# Dataset records
◆ ◆ ◆ ◆

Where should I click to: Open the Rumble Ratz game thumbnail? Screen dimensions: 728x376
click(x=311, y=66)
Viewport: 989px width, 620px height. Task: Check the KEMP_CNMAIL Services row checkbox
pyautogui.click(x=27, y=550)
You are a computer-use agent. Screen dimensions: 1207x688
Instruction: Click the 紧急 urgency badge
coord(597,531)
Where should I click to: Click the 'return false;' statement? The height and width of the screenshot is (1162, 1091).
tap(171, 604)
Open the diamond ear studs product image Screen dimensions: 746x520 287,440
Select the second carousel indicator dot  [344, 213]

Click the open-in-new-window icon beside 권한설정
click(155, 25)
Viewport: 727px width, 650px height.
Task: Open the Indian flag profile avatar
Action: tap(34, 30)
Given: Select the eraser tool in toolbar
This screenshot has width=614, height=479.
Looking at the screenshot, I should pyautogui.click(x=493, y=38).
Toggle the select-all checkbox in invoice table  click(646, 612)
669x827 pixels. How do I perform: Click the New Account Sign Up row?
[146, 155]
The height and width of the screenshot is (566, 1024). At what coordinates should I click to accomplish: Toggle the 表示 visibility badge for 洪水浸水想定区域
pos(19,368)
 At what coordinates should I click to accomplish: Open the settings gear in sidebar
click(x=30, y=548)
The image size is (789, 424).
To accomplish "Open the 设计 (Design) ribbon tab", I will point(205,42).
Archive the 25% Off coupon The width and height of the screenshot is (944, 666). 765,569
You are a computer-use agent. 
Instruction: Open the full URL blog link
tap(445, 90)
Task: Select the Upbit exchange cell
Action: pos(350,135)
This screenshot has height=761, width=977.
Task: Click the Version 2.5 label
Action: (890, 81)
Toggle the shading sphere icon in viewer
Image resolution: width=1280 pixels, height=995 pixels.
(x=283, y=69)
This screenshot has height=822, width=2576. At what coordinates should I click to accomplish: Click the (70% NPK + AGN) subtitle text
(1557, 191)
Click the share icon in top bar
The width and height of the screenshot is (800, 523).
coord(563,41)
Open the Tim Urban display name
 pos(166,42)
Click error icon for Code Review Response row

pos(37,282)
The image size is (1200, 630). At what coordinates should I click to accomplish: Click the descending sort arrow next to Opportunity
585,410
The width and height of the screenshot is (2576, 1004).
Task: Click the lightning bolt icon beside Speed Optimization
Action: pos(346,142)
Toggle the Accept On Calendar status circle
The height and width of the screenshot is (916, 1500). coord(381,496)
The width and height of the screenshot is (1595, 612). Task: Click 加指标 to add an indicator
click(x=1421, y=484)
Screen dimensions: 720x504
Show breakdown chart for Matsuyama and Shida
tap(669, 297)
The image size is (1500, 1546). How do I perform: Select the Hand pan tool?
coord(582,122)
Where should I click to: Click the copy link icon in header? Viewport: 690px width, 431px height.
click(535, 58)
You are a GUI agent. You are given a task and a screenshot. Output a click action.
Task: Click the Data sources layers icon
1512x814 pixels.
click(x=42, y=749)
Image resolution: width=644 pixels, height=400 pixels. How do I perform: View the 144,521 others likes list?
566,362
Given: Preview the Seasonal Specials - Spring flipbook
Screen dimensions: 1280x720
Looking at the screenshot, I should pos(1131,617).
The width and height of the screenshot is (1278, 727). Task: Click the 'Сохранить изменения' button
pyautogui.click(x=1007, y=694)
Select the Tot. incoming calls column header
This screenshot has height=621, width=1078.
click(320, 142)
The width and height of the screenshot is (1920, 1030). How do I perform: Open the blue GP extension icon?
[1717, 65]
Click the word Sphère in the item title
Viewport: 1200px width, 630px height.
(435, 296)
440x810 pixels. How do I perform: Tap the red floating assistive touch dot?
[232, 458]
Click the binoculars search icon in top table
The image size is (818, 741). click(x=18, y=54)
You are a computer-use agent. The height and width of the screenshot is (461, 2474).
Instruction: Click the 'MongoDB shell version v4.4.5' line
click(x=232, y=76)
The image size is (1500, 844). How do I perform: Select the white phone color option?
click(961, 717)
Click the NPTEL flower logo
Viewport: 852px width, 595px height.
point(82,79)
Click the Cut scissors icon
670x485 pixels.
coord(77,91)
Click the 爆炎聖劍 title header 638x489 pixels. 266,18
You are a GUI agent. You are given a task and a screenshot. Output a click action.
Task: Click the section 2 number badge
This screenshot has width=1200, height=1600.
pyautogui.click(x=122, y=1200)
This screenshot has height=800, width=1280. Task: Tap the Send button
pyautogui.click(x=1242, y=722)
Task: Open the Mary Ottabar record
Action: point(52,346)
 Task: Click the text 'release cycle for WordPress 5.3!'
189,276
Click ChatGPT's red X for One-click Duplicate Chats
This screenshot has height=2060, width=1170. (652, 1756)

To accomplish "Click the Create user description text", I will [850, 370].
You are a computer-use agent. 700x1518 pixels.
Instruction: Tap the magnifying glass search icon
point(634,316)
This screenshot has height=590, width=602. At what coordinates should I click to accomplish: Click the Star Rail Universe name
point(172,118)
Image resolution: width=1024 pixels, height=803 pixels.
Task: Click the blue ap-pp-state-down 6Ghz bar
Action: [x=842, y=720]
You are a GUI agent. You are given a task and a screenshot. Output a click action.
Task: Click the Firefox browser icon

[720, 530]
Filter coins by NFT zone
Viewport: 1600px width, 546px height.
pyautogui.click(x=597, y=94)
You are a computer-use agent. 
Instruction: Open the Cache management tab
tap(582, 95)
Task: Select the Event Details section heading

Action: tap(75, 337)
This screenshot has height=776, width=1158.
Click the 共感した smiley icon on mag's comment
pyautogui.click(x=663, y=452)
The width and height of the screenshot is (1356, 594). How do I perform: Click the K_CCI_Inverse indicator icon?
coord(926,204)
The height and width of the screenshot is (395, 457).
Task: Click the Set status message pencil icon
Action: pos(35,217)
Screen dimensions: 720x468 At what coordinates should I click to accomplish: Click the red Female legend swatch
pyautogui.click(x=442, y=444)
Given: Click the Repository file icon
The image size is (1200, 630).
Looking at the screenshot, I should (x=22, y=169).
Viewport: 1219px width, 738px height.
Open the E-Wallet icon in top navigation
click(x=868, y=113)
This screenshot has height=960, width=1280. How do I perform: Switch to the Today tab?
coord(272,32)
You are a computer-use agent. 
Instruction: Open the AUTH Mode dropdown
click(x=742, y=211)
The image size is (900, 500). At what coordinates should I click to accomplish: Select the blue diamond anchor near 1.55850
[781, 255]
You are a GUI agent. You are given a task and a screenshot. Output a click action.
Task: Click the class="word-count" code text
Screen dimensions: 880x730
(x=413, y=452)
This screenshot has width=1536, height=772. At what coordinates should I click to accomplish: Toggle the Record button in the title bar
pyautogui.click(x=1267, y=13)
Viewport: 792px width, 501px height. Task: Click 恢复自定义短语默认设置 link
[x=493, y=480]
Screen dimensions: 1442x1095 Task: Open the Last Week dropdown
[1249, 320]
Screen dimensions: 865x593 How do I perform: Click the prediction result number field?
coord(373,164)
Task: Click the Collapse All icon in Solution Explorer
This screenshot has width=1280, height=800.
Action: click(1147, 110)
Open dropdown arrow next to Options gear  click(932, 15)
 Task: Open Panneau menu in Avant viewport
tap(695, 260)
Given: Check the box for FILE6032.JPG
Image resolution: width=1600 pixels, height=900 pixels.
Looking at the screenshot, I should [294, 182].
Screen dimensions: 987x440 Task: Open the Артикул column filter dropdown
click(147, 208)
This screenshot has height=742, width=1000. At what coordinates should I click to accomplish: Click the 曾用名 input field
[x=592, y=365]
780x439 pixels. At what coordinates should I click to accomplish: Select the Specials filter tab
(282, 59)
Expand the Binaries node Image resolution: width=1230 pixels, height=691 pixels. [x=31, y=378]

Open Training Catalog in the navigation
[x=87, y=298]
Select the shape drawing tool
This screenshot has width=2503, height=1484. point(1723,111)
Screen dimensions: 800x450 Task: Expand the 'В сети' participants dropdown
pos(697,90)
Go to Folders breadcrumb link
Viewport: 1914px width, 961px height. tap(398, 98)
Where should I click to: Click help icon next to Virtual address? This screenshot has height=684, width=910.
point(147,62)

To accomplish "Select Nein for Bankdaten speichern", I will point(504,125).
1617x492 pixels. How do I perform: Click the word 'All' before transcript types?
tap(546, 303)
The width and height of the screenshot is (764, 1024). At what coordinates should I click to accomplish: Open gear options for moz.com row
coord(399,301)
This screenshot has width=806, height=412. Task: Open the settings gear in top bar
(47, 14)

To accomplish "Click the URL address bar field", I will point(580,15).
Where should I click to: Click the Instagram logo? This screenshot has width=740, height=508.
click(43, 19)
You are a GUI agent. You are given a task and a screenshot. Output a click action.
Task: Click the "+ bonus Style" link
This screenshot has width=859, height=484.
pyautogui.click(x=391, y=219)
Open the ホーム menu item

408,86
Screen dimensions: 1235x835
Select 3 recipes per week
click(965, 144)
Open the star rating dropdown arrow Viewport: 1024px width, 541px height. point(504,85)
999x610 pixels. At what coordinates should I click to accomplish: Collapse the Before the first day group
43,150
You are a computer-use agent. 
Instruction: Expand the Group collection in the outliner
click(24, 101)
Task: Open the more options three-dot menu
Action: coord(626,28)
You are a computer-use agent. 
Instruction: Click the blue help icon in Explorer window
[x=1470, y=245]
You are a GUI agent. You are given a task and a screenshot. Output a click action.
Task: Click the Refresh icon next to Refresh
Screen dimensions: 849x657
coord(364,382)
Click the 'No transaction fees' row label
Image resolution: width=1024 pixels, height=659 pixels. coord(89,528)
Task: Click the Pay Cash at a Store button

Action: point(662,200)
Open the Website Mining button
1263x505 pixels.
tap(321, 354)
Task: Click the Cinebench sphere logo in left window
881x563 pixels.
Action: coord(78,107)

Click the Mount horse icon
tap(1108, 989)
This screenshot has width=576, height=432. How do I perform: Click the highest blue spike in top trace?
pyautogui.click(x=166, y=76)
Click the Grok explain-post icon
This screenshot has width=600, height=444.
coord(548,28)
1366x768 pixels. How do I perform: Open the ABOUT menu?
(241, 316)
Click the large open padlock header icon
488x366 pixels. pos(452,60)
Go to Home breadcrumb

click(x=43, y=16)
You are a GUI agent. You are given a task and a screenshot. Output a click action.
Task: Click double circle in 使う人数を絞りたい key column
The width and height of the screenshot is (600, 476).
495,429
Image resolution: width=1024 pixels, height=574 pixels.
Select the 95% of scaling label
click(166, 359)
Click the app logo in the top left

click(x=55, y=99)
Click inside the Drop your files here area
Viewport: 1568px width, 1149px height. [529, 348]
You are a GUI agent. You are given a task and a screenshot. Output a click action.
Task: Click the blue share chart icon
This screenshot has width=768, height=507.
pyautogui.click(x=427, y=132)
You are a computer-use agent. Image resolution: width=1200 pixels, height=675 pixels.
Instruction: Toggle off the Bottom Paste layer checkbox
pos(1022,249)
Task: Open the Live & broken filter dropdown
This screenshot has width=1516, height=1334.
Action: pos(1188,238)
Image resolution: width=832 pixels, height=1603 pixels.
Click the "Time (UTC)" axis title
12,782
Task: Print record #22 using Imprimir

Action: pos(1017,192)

◆ ◆ ◆ ◆

# Exercise aim
Please state only the number of lines above that hold the string "will".

# Answer to the exercise
4